**Text to read**:

Black Rooster EP is the debut EP by indie rock band The Kills.

Background
In 2001, the Kills showcased new songs on a demo tape; however, the pair shunned approaches from major record labels. Recording as VV and Hotel, they contributed the song "Restaurant Blouse" to the compilation If the Twenty-First Century Did Not Exist, It Would Be Necessary to Invent It. Shortly after this, they signed to Domino Records and recorded their debut release, the Black Rooster EP in Toe Rag Studios in March 2002; it was all recorded on 8-track by Liam Watson except "Dropout Boogie" which is live at Paint It Black, 4 April 2002 and "Gum", recorded on a Dictaphone by the band. The record sleeve featured photos of Mosshart and Hince taken in a photo booth rather than professional photography.

**Dataset extract**:
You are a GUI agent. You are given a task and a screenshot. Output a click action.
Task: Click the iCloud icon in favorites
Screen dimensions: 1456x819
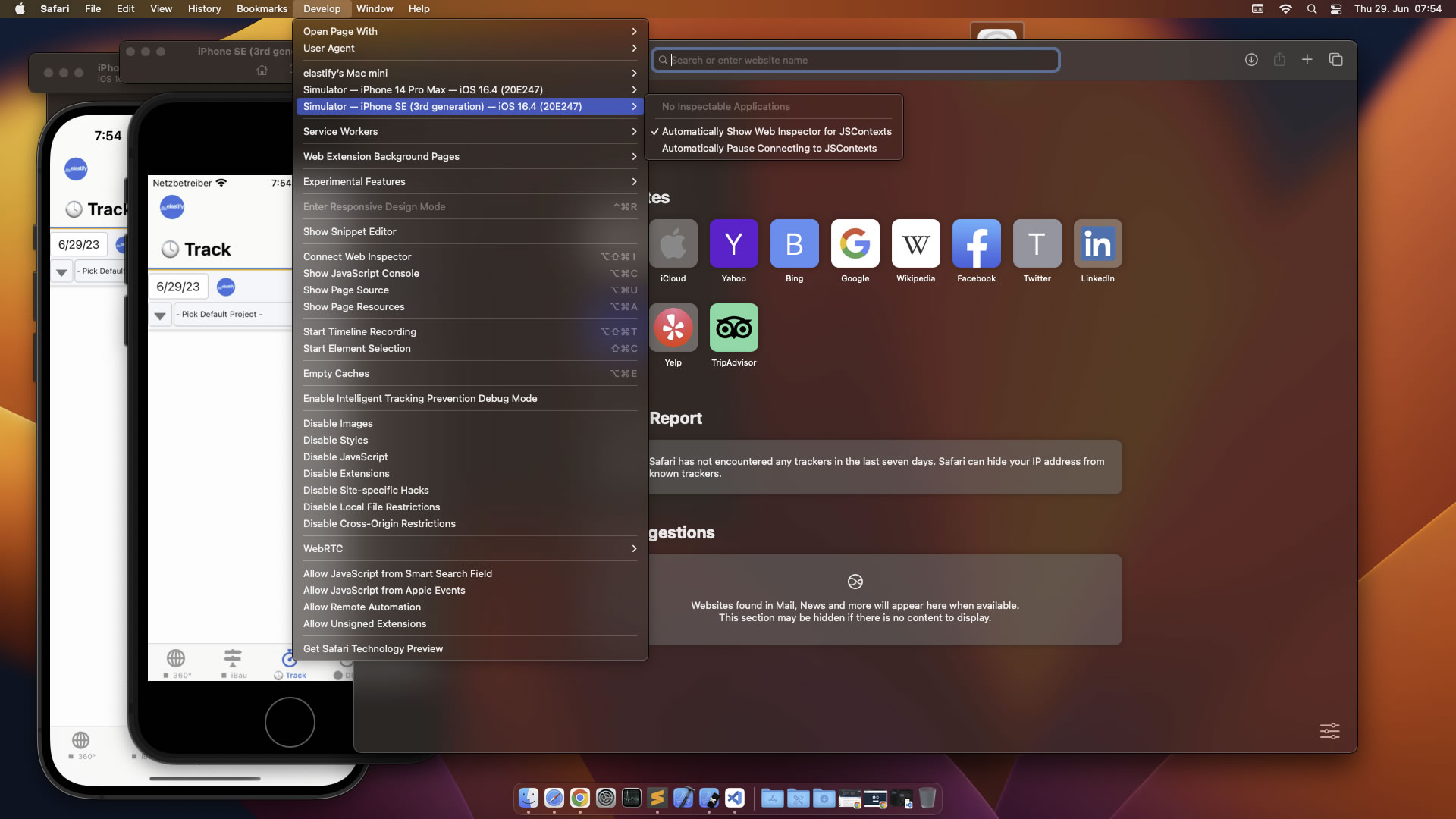[x=671, y=244]
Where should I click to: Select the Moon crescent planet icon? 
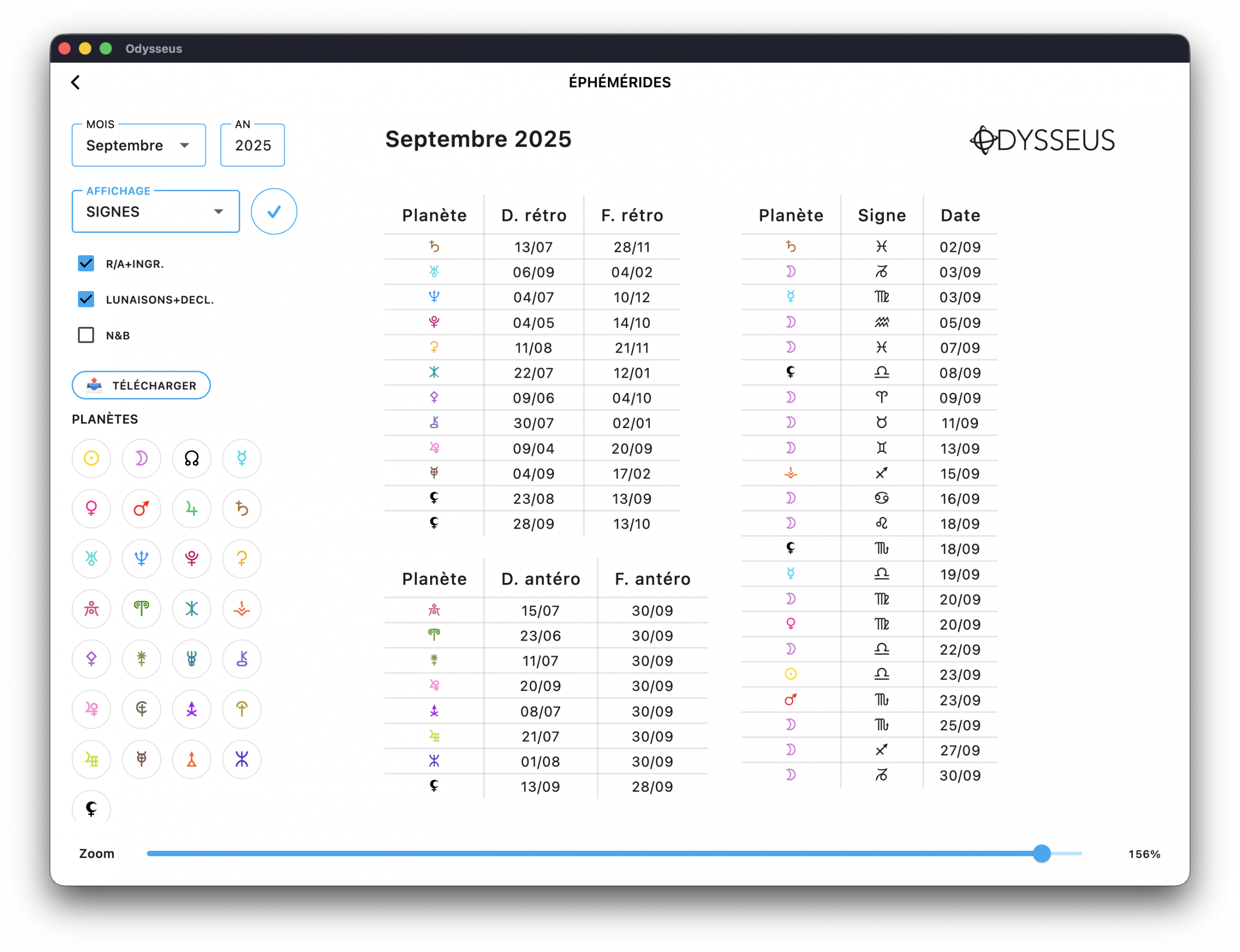click(141, 458)
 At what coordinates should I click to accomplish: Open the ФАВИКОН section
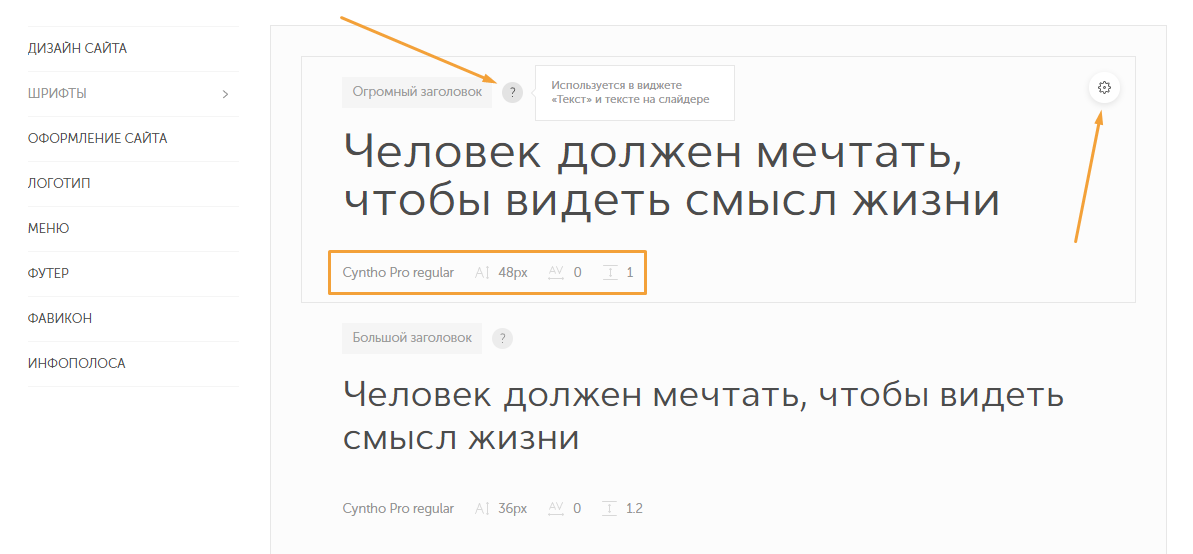59,318
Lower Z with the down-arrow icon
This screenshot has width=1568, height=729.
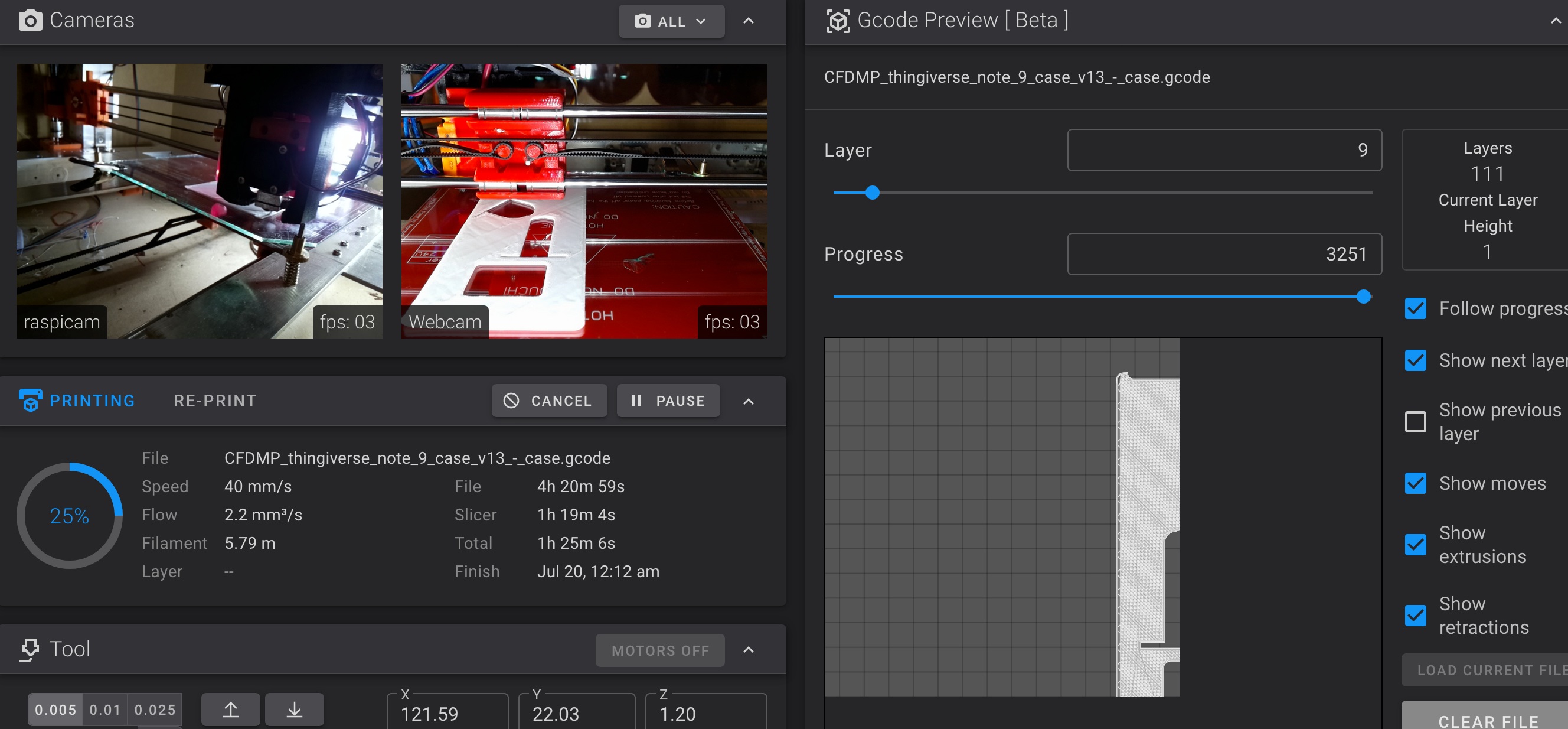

**What to work on**:
1. In the text about the Black Rooster EP, at which studio was the EP recorded in March 2002?
2. Resume the text about the Black Rooster EP after its last sentence.

**Results**:
1. Toe Rag Studios

2.
The record was lo-fi in both musical and aesthetic terms. Musically, the record was a sparse, lo-fi garage rock/blues hybrid though the band cites Captain Beefheart, PJ Harvey, LCD Soundsystem, The Velvet Underground, The Fall, Patti Smith, Suicide and Royal Trux as immediate influences; the music press has largely compared them to The White Stripes.

Track listing

Personnel

The Kills
Alison "VV" Mosshart – vocals, guitar on "Wait"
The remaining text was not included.